В этом смысле авангард — «дело теоретиков, а не художников»[510]. «Искусство, — пишет Б. Гройс, — никогда не воспринимается по его собственным законам. Оно всегда понимается по законам другого произведения искусства, созданного для того, чтобы сделать понятным первое»[511]. Очевидно, что деятельность интерпретатора нацелена как раз на создание искусства «второго порядка». Именно в этой связи концептуалистская практика получает соотнесенность с рефлексивностью, с продуцированием проблем, а не решений, концептов, а не форм, а художественная практика — устойчивую связь с философской работой.
Художника и философа, полагает Гройс, более всего роднит метафорический характер мышления. Основанием для интерпретации философской позиции как «метафорической» оказывается тот факт, что «каждый философ начинает с того, что придает словам новый смысл и начинает его описывать, благодаря чему философия оказывается в состоянии сформировать новую ситуацию»[512]. Метафора, в отличие от любого «внутритеоретического» высказывания, носит «продуктивный характер», поскольку позволяет оказаться там, где «до метафоры было только молчание»[513].
Логика рассуждений Вс. Некрасова движется в противоположном направлении. Развитием противопоставления «язык» / «речь» оказывается в его концепции противопоставление «вещи» и «ситуации». Новое, концептуалистское искусство — это искусство «ситуации», а не «предмета», а «ситуацию не прочитывают, в нее входят»[514]. Неизбежность искусства «ситуации» предопределена пониманием того, что «автоматически к поэзии ничто не приводит»[515], и только опыт радикального пересоздания эстетических рамок, «переизобретения» искусства способен порождать художественный эффект. Некрасов акцентирует «точку нарушения», момент «осознания»[516] эстетического потенциала материала, взятого из обыденности, из сферы «профанного».
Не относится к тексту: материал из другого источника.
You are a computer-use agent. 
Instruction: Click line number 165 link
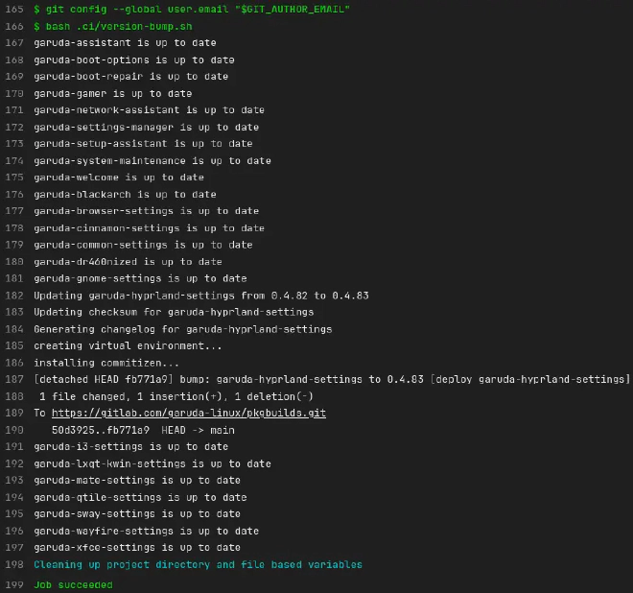coord(12,10)
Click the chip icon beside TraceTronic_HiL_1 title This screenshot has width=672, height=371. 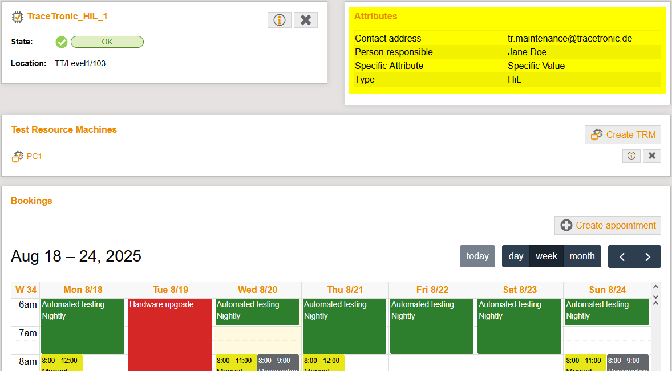[18, 17]
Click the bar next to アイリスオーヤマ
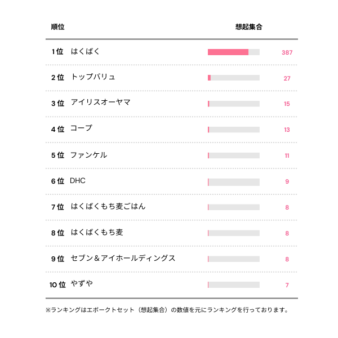338x338 pixels. point(233,104)
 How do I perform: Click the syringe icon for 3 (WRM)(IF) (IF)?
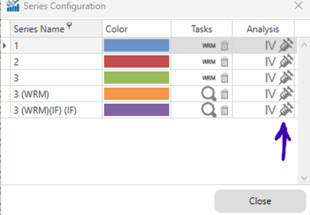(286, 110)
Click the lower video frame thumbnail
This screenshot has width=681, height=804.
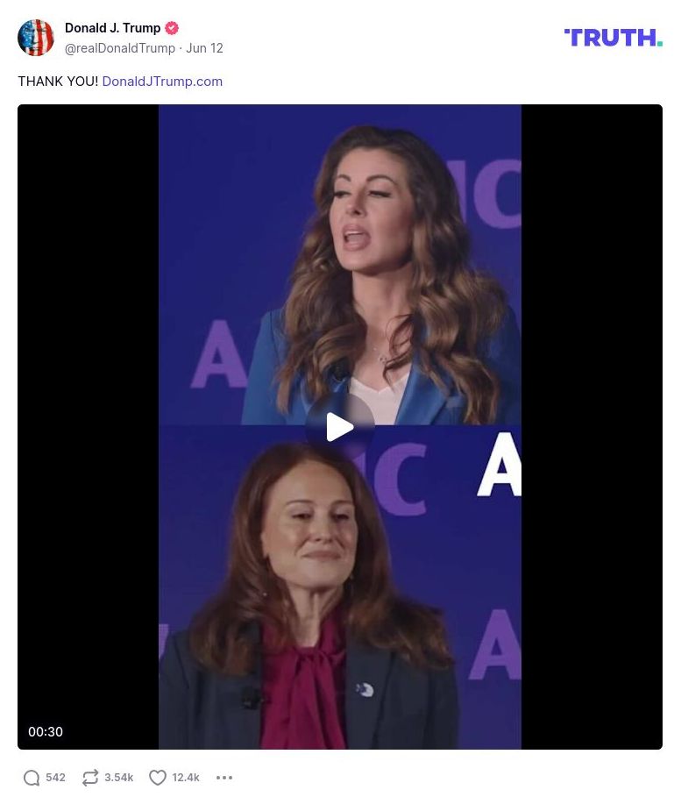pyautogui.click(x=340, y=587)
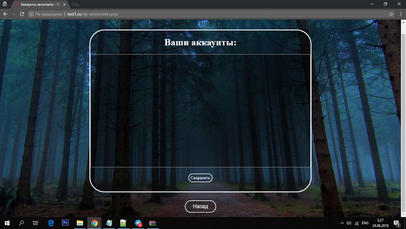Click the page's vertical scrollbar
This screenshot has width=406, height=229.
[x=403, y=118]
«Концепт» демократизирует искусство, противопоставляет жреческому «поэтическому языку» живую поэтическую речь; освобождая текст от искусственности, требуя непрерывной проверки на живую реакцию: «Чтобы не было блата, чтобы искусство было нашим, общим, творческим делом. И пока искусство в опыте, в общении — т. е. в реальности, тревожиться нечего»[517]. Некрасов особенно настаивает на том, что в «ситуативном» прочтении искусства концептуализма нет и не может быть места никакому априоризму: «Кто может положить границу искусству — до сих пор и не дальше? Граница кладется практически делом, для себя»[518]. Из этой констатации проистекают два следствия: запрет на абсолютизацию рефлексии и запрет на исключительное доверие к непосредственному. «Невозможно всерьез прилагать обязательный анализ к рисунку или стихотворению на манер технической характеристики изделия. <…> Искусство — факт сознания, а сознание себя исчерпать не может», — замечает Некрасов и предостерегает от противоположной крайности: «Чувственное замыкание на предмет — самое короткое. Непосредственней некуда», но такие «игры» «напоминают радение»[519].
Зыбкость «рамки», смещение акцента с произведения на реакцию реципиента чреваты возможностью впасть в «экзальтацию» (и игровую профанацию «концепта») или «конвенциональность» (теоретизирование по поводу художественной акции). Но
«в том-то и специфика, и интерес концепта, что раз его материал — кусок действительности, то рамка становится невидима, налицо тенденция к бесконечному размыванию и экспансии. Рамка словно и впрямь захватывает в свое поле все окружающее. Но исчезать на самом деле — никогда»[520].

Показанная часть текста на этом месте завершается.